요구 사항 » 아래 목록에 나오는 "Instruction" 표현을 모두 "Command" 표현으로 고쳐서 목록 전체를 다시 써 주세요. 그 밖의 내용은 하나도 바꾸지 않습니다.
***
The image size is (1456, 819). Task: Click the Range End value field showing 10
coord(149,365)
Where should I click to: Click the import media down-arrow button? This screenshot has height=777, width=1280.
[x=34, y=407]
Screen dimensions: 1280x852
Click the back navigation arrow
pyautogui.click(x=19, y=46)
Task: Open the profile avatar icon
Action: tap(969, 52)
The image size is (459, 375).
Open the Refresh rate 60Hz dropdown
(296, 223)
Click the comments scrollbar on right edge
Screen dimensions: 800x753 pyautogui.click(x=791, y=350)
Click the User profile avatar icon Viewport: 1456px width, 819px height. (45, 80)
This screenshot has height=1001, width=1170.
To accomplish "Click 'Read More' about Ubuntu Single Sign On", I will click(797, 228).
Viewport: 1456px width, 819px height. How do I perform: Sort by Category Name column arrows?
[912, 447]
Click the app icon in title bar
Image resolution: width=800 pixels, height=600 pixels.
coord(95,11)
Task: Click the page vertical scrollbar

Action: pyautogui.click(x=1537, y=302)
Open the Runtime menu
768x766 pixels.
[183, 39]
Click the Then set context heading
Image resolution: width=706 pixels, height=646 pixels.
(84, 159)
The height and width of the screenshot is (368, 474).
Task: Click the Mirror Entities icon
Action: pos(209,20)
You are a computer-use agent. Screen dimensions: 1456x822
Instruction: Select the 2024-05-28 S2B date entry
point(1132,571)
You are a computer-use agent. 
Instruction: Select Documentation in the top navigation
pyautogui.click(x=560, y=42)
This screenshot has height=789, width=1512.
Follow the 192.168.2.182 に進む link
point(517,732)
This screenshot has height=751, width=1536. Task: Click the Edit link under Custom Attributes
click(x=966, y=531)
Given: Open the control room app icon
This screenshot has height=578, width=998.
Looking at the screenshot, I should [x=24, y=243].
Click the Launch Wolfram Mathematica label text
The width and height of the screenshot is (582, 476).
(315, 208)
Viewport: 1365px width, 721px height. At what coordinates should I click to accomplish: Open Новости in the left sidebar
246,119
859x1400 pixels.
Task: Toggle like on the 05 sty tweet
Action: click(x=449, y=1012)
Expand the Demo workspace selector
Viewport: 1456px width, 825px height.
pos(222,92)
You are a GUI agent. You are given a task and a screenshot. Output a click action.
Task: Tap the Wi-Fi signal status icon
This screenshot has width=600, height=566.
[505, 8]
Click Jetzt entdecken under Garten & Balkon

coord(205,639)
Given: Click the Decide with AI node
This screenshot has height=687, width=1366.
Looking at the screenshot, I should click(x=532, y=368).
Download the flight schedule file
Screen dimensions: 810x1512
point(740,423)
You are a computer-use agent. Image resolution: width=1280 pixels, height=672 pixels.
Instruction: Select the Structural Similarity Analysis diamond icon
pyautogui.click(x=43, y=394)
***
답변 »
The image size is (1456, 819). Task: Click the Range End value field showing 10
coord(149,365)
Where should I click to: Click the import media down-arrow button? This screenshot has height=777, width=1280.
[x=34, y=407]
Screen dimensions: 1280x852
Click the back navigation arrow
pyautogui.click(x=19, y=46)
Task: Open the profile avatar icon
Action: tap(969, 52)
The image size is (459, 375).
Open the Refresh rate 60Hz dropdown
(296, 223)
Click the comments scrollbar on right edge
Screen dimensions: 800x753 pyautogui.click(x=791, y=350)
Click the User profile avatar icon Viewport: 1456px width, 819px height. (45, 80)
This screenshot has height=1001, width=1170.
To accomplish "Click 'Read More' about Ubuntu Single Sign On", I will click(797, 228).
Viewport: 1456px width, 819px height. How do I perform: Sort by Category Name column arrows?
[912, 447]
Click the app icon in title bar
Image resolution: width=800 pixels, height=600 pixels.
coord(95,11)
Task: Click the page vertical scrollbar

Action: pyautogui.click(x=1537, y=302)
Open the Runtime menu
768x766 pixels.
[183, 39]
Click the Then set context heading
Image resolution: width=706 pixels, height=646 pixels.
(84, 159)
The height and width of the screenshot is (368, 474).
Task: Click the Mirror Entities icon
Action: pos(209,20)
You are a computer-use agent. Screen dimensions: 1456x822
Command: Select the 2024-05-28 S2B date entry
point(1132,571)
You are a computer-use agent. 
Command: Select Documentation in the top navigation
pyautogui.click(x=560, y=42)
This screenshot has height=789, width=1512.
Follow the 192.168.2.182 に進む link
point(517,732)
This screenshot has height=751, width=1536. Task: Click the Edit link under Custom Attributes
click(x=966, y=531)
Given: Open the control room app icon
This screenshot has height=578, width=998.
Looking at the screenshot, I should [x=24, y=243].
Click the Launch Wolfram Mathematica label text
The width and height of the screenshot is (582, 476).
(315, 208)
Viewport: 1365px width, 721px height. At what coordinates should I click to accomplish: Open Новости in the left sidebar
246,119
859x1400 pixels.
Task: Toggle like on the 05 sty tweet
Action: click(x=449, y=1012)
Expand the Demo workspace selector
Viewport: 1456px width, 825px height.
pos(222,92)
You are a GUI agent. You are given a task and a screenshot. Output a click action.
Task: Tap the Wi-Fi signal status icon
This screenshot has width=600, height=566.
[505, 8]
Click Jetzt entdecken under Garten & Balkon

coord(205,639)
Given: Click the Decide with AI node
This screenshot has height=687, width=1366.
Looking at the screenshot, I should click(x=532, y=368).
Download the flight schedule file
Screen dimensions: 810x1512
point(740,423)
You are a computer-use agent. Image resolution: width=1280 pixels, height=672 pixels.
Command: Select the Structural Similarity Analysis diamond icon
pyautogui.click(x=43, y=394)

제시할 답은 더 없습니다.